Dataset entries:
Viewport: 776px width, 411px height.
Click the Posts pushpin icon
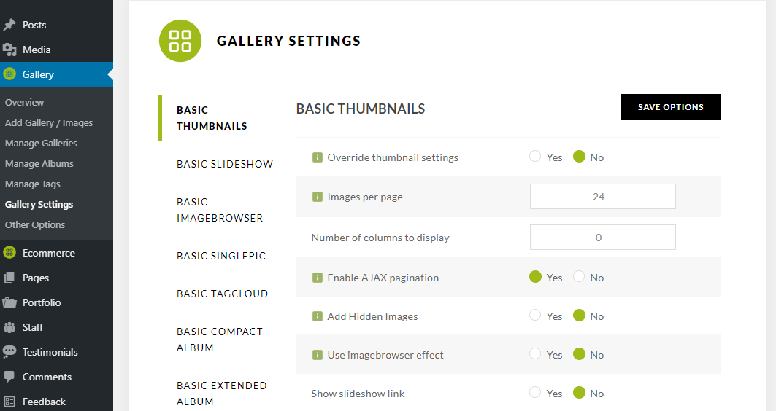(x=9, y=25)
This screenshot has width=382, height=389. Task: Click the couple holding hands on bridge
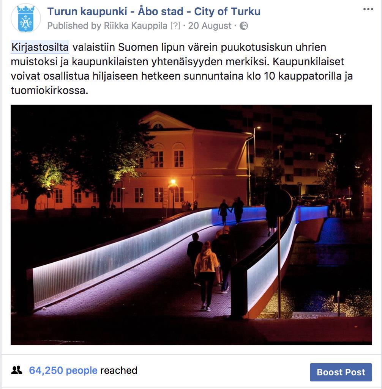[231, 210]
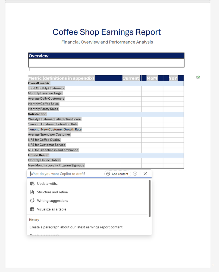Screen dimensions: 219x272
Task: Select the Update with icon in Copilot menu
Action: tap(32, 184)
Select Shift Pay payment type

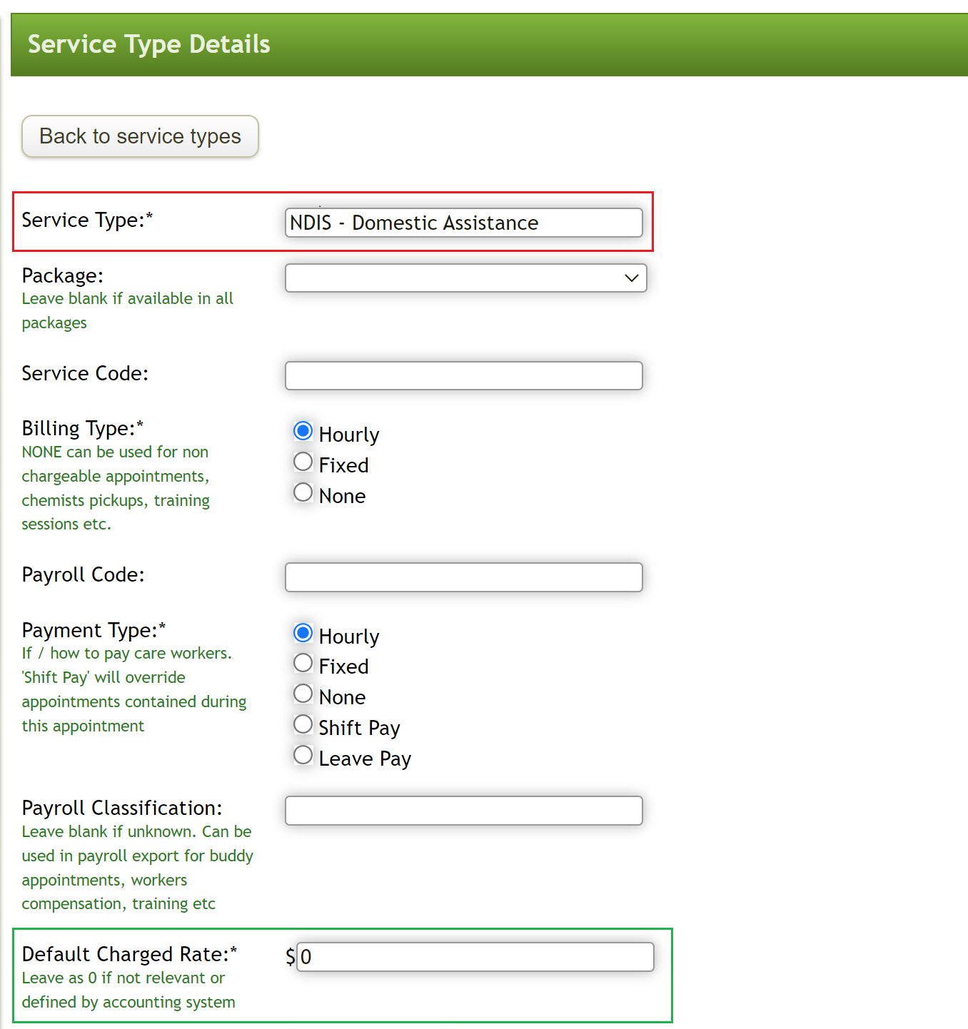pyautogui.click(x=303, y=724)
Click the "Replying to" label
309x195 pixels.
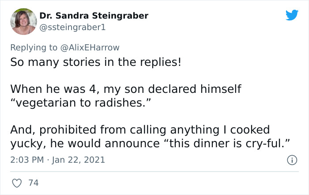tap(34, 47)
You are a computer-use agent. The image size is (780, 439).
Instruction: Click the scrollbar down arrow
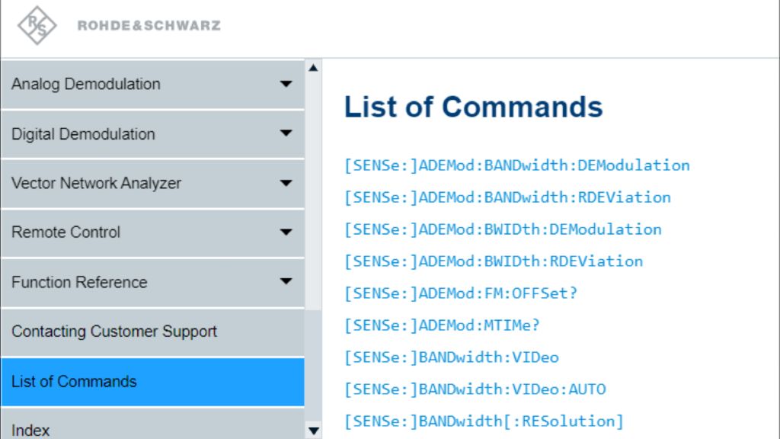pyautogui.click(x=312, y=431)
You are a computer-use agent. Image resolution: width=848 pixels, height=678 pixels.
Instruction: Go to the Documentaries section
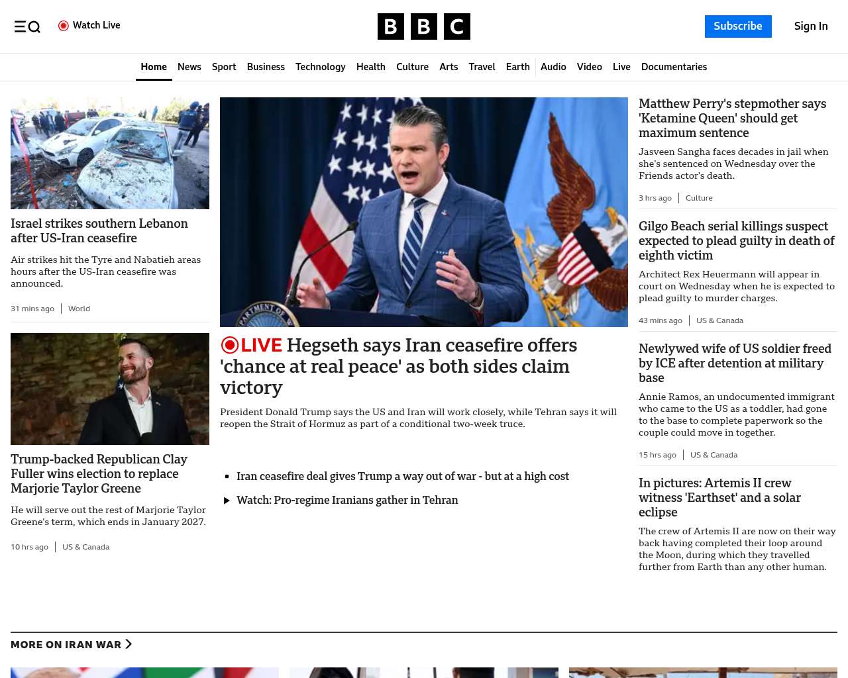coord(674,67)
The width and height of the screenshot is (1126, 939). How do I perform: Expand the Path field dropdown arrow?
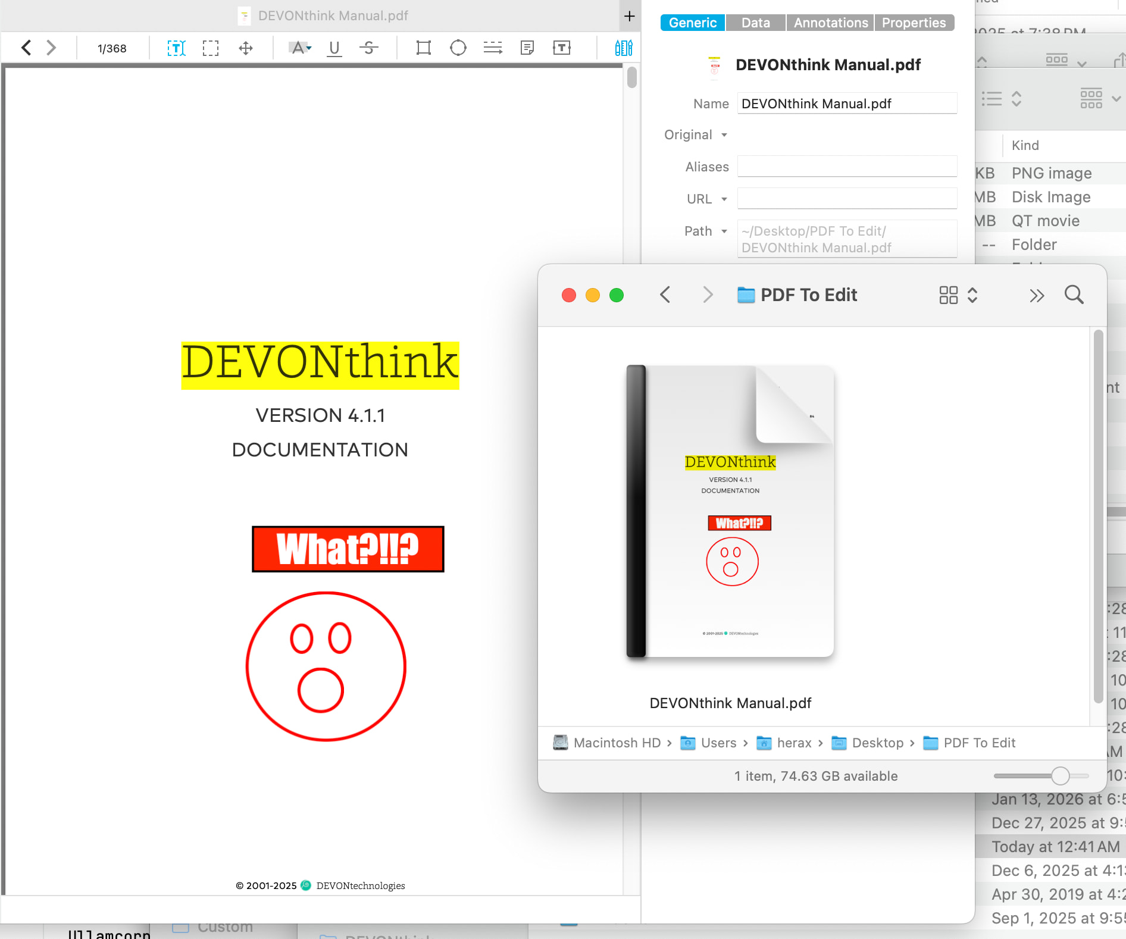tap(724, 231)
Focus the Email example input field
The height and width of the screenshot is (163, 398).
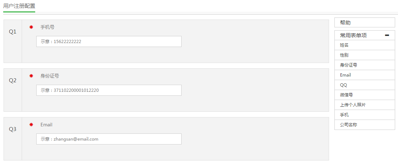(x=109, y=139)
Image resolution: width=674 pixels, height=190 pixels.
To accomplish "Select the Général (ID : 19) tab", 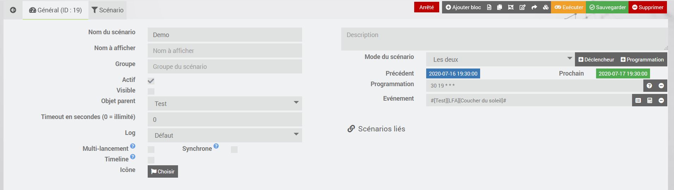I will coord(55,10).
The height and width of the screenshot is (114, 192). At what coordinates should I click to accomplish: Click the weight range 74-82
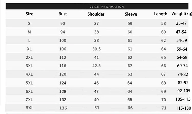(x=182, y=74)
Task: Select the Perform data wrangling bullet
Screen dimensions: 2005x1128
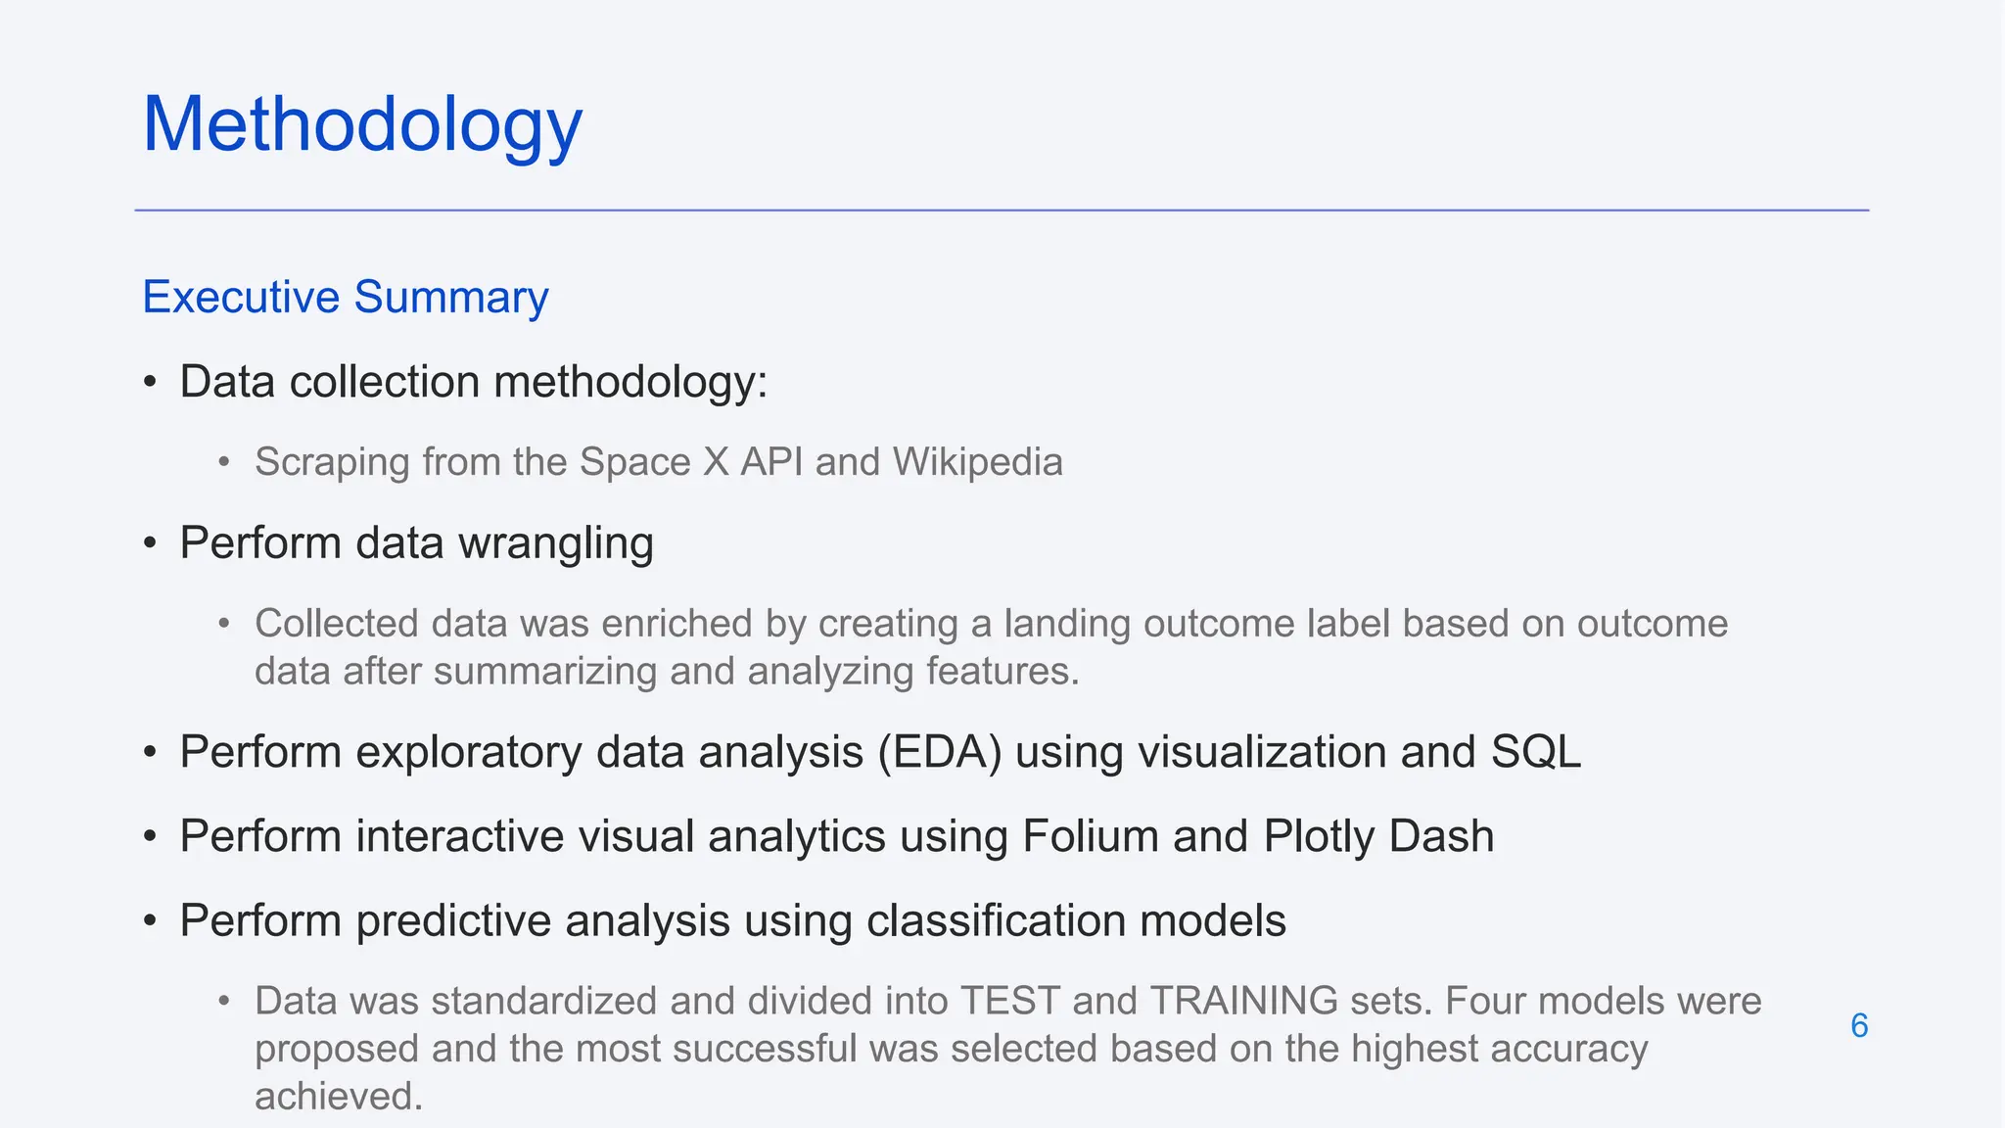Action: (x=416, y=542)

▶ [Task description]
Your task is to restate word for word the lines from the top of the data to the line containing "Focus the Email example input field", both ends included, with every picture left out.

▶ [Solution to this task]
Viewport: 776px width, 411px height.
Click the Posts pushpin icon
(x=9, y=25)
This screenshot has width=382, height=389. Task: Click the couple holding hands on bridge
[231, 210]
Screen dimensions: 219x272
Task: Select the Update with icon in Copilot menu
Action: tap(32, 184)
Select Shift Pay payment type

pyautogui.click(x=303, y=724)
Click the "Replying to" label
309x195 pixels.
tap(34, 47)
You are a computer-use agent. The image size is (780, 439).
Instruction: Click the scrollbar down arrow
pyautogui.click(x=312, y=431)
You are a computer-use agent. Image resolution: width=848 pixels, height=678 pixels.
Instruction: Go to the Documentaries section
coord(674,67)
The width and height of the screenshot is (1126, 939). How do I perform: Expand the Path field dropdown arrow?
tap(724, 231)
Focus the Email example input field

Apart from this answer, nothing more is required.